【新事例】在宅に「みなし労働」適用、長時間で労災認定<社労士執筆>

横浜北労働基準監督署は、横浜市の外資系企業で働く50代の女性社員(A氏)が、テレワーク中に長時間の残業を強いられ、その結果精神疾患を発症したとして、労災認定を行いました。

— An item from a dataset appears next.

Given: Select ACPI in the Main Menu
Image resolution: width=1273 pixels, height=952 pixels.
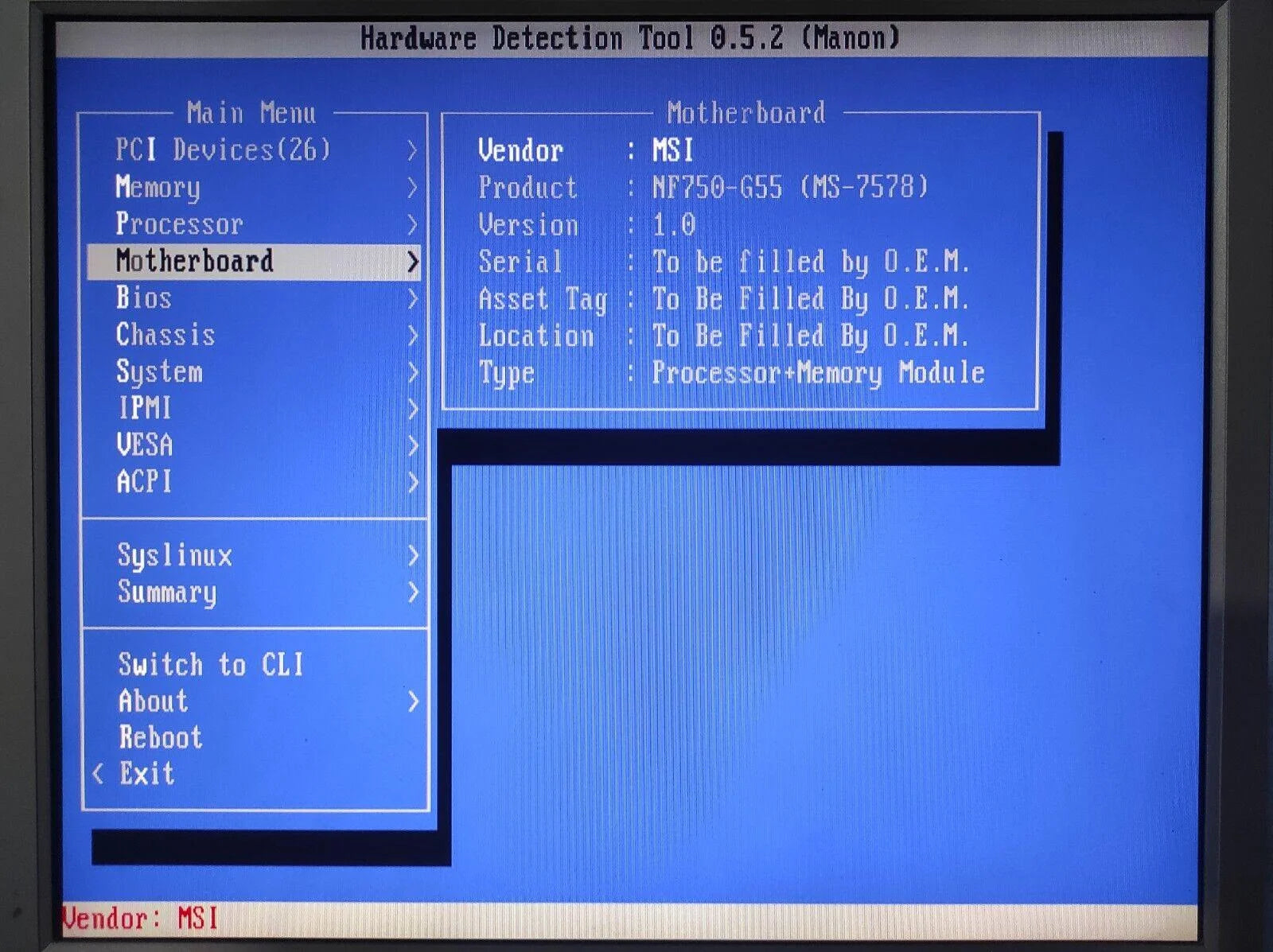Looking at the screenshot, I should (x=144, y=482).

労災認定は、2024年3月8日付。A氏は、2019年入社で担当業務は「海外レポーティング業務や人事総務」。事業場外みなし労働時間制の適用を受けながら、8時半から17時半(休憩1時間)の8時間で勤務していた。テレワーク中の業務指示は、上司よりメールやチャットで出されていた。


労災認定の背景

  • 2020年~、コロナ禍にともない自宅でテレワークを行うようになった。
  • 2020年末~、経理システムの変更や、同僚の退職、新規入社・退職などにより業務がA氏に集中。上司から早朝・深夜に業務業の連絡や注意を受けるようになる。休日労働を行う日もあった。
  • 2022年3月、適応障害を発症。発症直前1か月間の時間外労働は112時間。(過労死ラインは月100時間)
  • PCのログやメール・チャットのやりとりより労働時間を算出し、それをもとに労災認定。

まとめ

在宅でパソコンを使ったデスクワークの場合、オフィス外でも労働時間の管理はそれほど難しくありません。このケースでは、「事業場外労働のみなし労働時間制」を適用するのは適切ではなかったかもしれません。労働時間と賃金の切り離されたみなし労働時間制の悪い側面が出た一件だと感じました。